• Un hiver de neige

    Peter Kurzeck

    Premier volume de la grande chronique autobiographique et poétique de Peter Kurzeck intitulée Le vieux siècle, Un hiver de neige dessine le portrait d'une ville, Francfort, et plus largement de l'Allemagne et des Allemands au début des années 1980. La porte d'entrée sur un projet littéraire colossal, souvent comparé à ceux de Proust, de Joyce et de Döblin.

    Peter Kurzeck travaillait depuis une quinzaine d'années à un cycle qui devait comporter douze volumes et qu'il avait intitulé Le vieux siècle, quand la mort est venue l'interrompre. Ce texte d'abord conçu comme une préface à un petit livre sur un quartier de Francfort, le quartier de la gare détruit par la spéculation immobilière des années 60 et 70, s'est épaissi à mesure du temps, cherchant à embrasser l'année 1983/1984 et bien au-delà, suivant les méandres du récit et de la mémoire, remontant à l'enfance, la jeunesse, recouvrant le passé, recouvrant la vie.
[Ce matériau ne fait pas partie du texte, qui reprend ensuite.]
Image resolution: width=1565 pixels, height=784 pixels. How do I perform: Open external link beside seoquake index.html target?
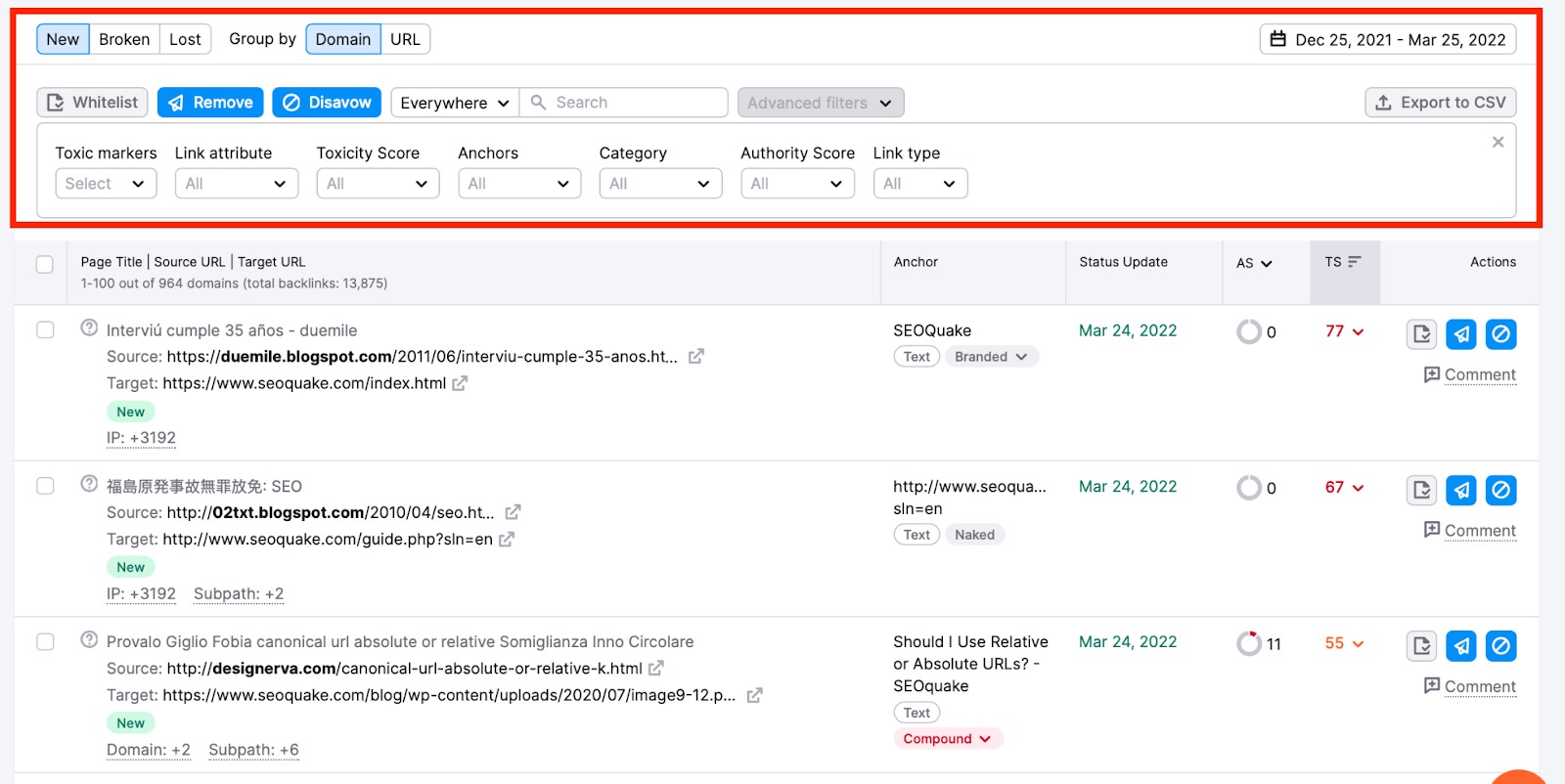[x=460, y=383]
C'est l'entrée dans un monde unique, cohérent, consistant - un univers.
    On le compare souvent à Joyce pour la complexité de ses structures narratives, à Proust pour son fétichisme de la mémoire, ou à Döblin pour ses personnages de petits bourgeois. Mais pourquoi le comparer ? Le nom de Kurzeck se suffit à lui-même...

  • Un été sans fin

    Peter Kurzeck

    « Le présent, ce n'est quand même pas seulement ici et maintenant. » Allemagne, année 1958 : dans le quartier rouge qui s'étend aux abords de la gare de Francfort, le jeune Peter Kurzeck entame une aventure littéraire à laquelle il n'a toujours pas mis de point final. Tableau d'une entrée mouvementée dans la vie, Un été sans fin restitue la magie séductrice d'une grande ville dans l'Allemagne d'après-guerre à travers une réflexion sur la force poétique du souvenir. Car pour Peter Kurzeck, ce qui a été vécu reste pour toujours à portée de main. Au lieu d'assujettir ses récits à un mode de narration linéaire, l'écrivain préfère galvaniser le temps, les souvenirs et les images intérieures : suivre les méandres de l'existence, être à l'écoute des associations d'idées, rassembler des instantanés, s'attarder sur certains détails et restituer des ambiances. Régulièrement comparé à James Joyce pour la complexité de ses structures narratives, à Marcel Proust pour son fétichisme de la mémoire, à Alfred Döblin pour ses personnages de petits bourgeois, d'ouvriers et d'alcooliques citadins, Peter Kurzeck est certainement l'un des plus illustres - et injustement méconnus - représentants de la littérature allemande contemporaine.